REQUIREMENT :: The data below holds the lines to copy: everything from the line containing "Where should I click to: Open" to the line containing "This screenshot has width=740, height=534.", both ends included, set down exactly.

EXERCISE INPUTS ::
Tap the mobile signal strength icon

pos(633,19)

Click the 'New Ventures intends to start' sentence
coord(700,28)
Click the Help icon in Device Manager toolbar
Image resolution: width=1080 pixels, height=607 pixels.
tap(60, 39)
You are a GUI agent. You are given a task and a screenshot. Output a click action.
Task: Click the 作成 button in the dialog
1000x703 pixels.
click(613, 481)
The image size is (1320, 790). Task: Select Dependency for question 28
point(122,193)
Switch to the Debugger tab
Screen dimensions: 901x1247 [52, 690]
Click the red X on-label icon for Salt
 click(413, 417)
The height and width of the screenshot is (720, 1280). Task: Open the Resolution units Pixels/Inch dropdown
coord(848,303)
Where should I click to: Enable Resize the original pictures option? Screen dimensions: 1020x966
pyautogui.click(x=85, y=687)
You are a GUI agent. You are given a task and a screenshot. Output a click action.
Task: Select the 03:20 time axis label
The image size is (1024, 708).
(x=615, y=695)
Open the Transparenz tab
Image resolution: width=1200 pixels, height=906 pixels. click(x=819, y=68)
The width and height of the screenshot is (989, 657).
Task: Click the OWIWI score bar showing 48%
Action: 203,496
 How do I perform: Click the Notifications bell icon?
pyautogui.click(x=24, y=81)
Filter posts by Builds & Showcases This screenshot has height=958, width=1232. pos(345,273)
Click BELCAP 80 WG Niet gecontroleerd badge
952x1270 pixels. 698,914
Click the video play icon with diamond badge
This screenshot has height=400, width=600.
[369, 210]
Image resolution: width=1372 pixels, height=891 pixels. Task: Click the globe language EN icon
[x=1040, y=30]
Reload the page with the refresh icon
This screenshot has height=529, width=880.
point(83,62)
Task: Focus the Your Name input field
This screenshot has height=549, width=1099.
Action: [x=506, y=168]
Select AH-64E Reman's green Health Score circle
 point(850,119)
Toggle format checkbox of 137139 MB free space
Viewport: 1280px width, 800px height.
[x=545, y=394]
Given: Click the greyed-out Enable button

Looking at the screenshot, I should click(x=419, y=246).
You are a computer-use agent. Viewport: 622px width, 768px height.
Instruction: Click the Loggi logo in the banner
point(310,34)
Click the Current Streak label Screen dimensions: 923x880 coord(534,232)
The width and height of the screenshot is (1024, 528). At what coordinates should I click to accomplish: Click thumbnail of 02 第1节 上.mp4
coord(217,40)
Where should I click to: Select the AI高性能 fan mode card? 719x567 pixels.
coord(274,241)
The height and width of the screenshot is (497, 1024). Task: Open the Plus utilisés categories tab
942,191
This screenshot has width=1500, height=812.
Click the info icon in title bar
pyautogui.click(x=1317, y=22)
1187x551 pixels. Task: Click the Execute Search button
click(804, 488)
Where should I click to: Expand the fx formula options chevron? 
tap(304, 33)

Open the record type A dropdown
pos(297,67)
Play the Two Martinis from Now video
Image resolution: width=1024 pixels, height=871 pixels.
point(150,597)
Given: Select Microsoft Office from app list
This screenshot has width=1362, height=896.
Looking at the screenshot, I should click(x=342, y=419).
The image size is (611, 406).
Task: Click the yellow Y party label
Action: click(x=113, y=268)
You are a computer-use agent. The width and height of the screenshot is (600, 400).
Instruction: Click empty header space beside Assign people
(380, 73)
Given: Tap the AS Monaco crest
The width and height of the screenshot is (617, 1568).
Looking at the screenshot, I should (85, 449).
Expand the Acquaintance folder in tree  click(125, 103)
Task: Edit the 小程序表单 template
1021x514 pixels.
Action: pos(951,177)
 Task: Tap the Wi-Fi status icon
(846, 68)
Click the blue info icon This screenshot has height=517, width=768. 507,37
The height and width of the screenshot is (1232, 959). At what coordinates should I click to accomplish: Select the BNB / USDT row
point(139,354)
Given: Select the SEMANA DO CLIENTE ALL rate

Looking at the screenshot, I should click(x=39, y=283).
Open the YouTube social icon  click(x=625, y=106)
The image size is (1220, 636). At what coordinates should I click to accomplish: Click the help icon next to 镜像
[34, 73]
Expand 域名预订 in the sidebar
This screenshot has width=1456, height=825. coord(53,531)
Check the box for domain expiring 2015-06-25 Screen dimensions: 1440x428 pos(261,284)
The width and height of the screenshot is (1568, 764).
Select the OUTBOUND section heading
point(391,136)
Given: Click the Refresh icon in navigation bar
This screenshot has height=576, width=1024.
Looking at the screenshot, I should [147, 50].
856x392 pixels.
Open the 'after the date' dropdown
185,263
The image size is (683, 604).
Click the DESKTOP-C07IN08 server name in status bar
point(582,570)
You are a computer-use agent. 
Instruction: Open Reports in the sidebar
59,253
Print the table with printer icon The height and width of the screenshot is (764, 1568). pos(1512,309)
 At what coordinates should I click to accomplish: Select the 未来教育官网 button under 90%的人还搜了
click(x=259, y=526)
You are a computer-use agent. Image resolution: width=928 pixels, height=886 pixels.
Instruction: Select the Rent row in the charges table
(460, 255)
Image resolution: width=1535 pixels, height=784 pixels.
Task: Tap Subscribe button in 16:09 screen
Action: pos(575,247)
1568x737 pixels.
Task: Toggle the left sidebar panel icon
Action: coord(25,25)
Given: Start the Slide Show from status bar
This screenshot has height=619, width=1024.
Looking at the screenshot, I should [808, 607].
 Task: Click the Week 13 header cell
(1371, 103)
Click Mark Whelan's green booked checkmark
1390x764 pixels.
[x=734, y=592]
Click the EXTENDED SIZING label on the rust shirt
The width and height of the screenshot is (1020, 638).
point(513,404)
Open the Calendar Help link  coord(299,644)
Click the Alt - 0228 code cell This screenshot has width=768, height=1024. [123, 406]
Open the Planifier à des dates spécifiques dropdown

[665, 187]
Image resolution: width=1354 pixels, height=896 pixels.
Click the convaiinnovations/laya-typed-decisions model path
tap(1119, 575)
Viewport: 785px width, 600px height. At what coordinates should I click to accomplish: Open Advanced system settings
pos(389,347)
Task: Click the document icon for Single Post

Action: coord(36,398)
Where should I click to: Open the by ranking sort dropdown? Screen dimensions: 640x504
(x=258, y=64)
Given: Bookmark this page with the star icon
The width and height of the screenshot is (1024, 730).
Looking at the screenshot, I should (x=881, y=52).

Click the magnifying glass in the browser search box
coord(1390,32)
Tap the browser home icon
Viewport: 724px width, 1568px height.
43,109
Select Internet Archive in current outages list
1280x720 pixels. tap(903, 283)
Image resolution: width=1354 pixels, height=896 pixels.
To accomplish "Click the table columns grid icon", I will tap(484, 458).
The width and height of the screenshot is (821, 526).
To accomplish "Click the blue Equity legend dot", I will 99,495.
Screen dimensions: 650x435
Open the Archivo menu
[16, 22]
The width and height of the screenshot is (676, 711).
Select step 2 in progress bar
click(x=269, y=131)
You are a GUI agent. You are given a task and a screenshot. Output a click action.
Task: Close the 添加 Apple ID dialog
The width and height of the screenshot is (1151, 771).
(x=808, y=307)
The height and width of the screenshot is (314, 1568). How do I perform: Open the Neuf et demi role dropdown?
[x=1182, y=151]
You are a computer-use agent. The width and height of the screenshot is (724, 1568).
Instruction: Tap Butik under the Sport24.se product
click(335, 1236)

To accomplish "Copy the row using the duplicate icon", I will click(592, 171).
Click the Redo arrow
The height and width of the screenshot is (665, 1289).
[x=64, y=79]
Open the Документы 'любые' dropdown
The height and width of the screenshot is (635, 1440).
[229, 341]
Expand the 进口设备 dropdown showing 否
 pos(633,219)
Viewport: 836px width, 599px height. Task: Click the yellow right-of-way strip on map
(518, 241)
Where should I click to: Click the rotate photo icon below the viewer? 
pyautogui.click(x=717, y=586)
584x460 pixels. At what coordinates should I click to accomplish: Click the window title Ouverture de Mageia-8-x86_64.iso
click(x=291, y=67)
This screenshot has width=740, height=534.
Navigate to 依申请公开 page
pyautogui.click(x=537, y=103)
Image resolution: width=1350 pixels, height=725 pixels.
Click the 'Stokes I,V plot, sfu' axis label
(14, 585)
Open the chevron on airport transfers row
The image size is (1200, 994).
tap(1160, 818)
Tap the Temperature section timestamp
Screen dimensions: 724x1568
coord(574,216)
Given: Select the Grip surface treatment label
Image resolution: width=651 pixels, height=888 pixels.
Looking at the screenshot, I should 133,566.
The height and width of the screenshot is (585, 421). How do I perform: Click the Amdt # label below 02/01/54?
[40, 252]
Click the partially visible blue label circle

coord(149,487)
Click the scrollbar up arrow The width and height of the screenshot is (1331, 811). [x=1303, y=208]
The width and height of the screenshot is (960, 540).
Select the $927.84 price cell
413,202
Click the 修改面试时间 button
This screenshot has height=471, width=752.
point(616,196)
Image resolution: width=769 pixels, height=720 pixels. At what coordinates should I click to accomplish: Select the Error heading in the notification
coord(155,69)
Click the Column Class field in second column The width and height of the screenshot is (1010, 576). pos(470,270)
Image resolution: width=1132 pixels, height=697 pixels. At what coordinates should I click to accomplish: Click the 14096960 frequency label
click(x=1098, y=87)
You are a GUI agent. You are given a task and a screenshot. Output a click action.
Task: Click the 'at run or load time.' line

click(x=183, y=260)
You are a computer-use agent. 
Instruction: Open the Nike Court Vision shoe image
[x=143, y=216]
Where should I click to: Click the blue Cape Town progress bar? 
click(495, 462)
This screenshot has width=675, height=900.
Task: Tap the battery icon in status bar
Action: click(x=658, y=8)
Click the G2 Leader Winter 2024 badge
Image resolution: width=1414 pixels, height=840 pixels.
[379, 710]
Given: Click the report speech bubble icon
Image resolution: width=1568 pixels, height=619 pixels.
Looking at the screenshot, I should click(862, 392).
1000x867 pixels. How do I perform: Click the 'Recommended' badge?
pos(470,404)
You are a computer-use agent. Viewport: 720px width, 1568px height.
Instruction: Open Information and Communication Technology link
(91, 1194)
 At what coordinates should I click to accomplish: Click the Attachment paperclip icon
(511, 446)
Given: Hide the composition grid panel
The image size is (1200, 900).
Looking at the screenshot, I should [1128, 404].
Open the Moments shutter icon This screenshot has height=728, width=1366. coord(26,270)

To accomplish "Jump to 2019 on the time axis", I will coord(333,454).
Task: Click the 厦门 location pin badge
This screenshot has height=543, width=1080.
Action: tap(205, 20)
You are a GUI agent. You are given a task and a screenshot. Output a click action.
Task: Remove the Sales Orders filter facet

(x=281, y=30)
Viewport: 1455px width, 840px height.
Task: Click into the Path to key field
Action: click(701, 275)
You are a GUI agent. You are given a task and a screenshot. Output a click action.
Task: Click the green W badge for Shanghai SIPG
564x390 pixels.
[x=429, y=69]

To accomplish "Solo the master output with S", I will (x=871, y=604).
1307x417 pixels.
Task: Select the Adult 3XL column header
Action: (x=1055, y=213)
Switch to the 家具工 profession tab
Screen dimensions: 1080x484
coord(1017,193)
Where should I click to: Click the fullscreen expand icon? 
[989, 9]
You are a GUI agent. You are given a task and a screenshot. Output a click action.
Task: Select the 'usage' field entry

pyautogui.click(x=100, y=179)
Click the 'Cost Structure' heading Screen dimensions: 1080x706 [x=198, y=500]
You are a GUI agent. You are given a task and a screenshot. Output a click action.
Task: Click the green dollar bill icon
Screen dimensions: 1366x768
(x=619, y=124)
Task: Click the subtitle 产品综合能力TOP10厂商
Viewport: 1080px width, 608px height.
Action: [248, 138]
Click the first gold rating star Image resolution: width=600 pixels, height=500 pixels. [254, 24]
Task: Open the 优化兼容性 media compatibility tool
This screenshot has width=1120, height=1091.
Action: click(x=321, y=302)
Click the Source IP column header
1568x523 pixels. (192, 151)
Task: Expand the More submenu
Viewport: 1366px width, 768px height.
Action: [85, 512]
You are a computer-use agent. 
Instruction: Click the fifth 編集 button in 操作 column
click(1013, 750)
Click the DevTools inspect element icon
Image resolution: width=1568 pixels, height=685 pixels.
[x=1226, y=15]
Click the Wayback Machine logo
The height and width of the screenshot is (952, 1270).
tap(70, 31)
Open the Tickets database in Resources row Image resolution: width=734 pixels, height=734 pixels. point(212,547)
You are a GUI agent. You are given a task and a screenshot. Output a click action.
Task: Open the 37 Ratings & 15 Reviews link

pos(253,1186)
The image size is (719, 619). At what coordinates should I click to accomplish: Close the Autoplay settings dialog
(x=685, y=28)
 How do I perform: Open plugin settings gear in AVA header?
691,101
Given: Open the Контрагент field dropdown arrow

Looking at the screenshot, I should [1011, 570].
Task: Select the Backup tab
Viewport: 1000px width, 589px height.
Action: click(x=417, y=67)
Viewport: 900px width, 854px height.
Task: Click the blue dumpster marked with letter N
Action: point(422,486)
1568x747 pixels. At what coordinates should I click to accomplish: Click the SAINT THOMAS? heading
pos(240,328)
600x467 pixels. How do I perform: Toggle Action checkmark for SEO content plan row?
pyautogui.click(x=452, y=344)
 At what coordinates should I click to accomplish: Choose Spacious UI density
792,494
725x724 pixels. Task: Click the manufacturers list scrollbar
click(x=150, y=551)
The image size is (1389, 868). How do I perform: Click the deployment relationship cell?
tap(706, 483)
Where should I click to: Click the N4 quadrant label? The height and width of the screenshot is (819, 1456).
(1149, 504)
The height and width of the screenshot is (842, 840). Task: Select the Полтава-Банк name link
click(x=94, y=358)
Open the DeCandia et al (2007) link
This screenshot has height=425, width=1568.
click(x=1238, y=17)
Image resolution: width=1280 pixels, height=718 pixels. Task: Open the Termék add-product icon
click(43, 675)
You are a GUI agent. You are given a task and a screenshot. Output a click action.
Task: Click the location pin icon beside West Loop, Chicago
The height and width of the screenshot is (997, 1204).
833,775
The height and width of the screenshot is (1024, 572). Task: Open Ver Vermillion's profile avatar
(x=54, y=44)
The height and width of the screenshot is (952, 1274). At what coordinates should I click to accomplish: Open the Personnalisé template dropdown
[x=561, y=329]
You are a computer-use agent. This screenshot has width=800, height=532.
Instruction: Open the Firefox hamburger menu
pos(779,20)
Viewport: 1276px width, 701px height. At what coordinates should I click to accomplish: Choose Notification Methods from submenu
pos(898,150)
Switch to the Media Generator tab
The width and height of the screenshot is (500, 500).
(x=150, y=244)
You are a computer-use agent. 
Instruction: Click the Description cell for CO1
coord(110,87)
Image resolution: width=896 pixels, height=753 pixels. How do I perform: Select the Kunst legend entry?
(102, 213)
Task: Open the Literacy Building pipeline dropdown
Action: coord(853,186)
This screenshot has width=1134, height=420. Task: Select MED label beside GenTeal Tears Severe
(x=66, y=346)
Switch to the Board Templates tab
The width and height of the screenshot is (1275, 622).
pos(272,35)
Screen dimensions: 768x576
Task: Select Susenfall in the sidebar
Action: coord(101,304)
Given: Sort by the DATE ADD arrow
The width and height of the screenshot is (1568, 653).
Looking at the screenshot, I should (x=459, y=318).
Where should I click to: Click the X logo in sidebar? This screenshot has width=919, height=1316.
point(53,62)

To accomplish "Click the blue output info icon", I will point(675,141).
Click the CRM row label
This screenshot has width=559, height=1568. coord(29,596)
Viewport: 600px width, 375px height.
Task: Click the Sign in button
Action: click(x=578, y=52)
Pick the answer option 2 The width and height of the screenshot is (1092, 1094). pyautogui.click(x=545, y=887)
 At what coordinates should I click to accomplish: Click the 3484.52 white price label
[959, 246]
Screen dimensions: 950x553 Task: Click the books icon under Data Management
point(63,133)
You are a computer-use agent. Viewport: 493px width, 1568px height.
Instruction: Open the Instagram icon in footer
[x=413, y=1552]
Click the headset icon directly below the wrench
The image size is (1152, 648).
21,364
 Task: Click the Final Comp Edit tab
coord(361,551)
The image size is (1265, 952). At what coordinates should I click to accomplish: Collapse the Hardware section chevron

RESULT ::
Where should I click to: Open the by ranking sort dropdown? Screen dimensions: 640x504
(x=258, y=64)
Given: Bookmark this page with the star icon
The width and height of the screenshot is (1024, 730).
Looking at the screenshot, I should (x=881, y=52).

Click the magnifying glass in the browser search box
coord(1390,32)
Tap the browser home icon
Viewport: 724px width, 1568px height.
43,109
Select Internet Archive in current outages list
1280x720 pixels. tap(903, 283)
Image resolution: width=1354 pixels, height=896 pixels.
To accomplish "Click the table columns grid icon", I will tap(484, 458).
The width and height of the screenshot is (821, 526).
To accomplish "Click the blue Equity legend dot", I will 99,495.
Screen dimensions: 650x435
Open the Archivo menu
[16, 22]
The width and height of the screenshot is (676, 711).
Select step 2 in progress bar
click(x=269, y=131)
You are a GUI agent. You are given a task and a screenshot. Output a click action.
Task: Close the 添加 Apple ID dialog
The width and height of the screenshot is (1151, 771).
(x=808, y=307)
The height and width of the screenshot is (314, 1568). How do I perform: Open the Neuf et demi role dropdown?
[x=1182, y=151]
You are a computer-use agent. The width and height of the screenshot is (724, 1568).
Instruction: Tap Butik under the Sport24.se product
click(335, 1236)

To accomplish "Copy the row using the duplicate icon", I will click(592, 171).
Click the Redo arrow
The height and width of the screenshot is (665, 1289).
[x=64, y=79]
Open the Документы 'любые' dropdown
The height and width of the screenshot is (635, 1440).
[229, 341]
Expand the 进口设备 dropdown showing 否
 pos(633,219)
Viewport: 836px width, 599px height. Task: Click the yellow right-of-way strip on map
(518, 241)
Where should I click to: Click the rotate photo icon below the viewer? 
pyautogui.click(x=717, y=586)
584x460 pixels. At what coordinates should I click to accomplish: Click the window title Ouverture de Mageia-8-x86_64.iso
click(x=291, y=67)
This screenshot has width=740, height=534.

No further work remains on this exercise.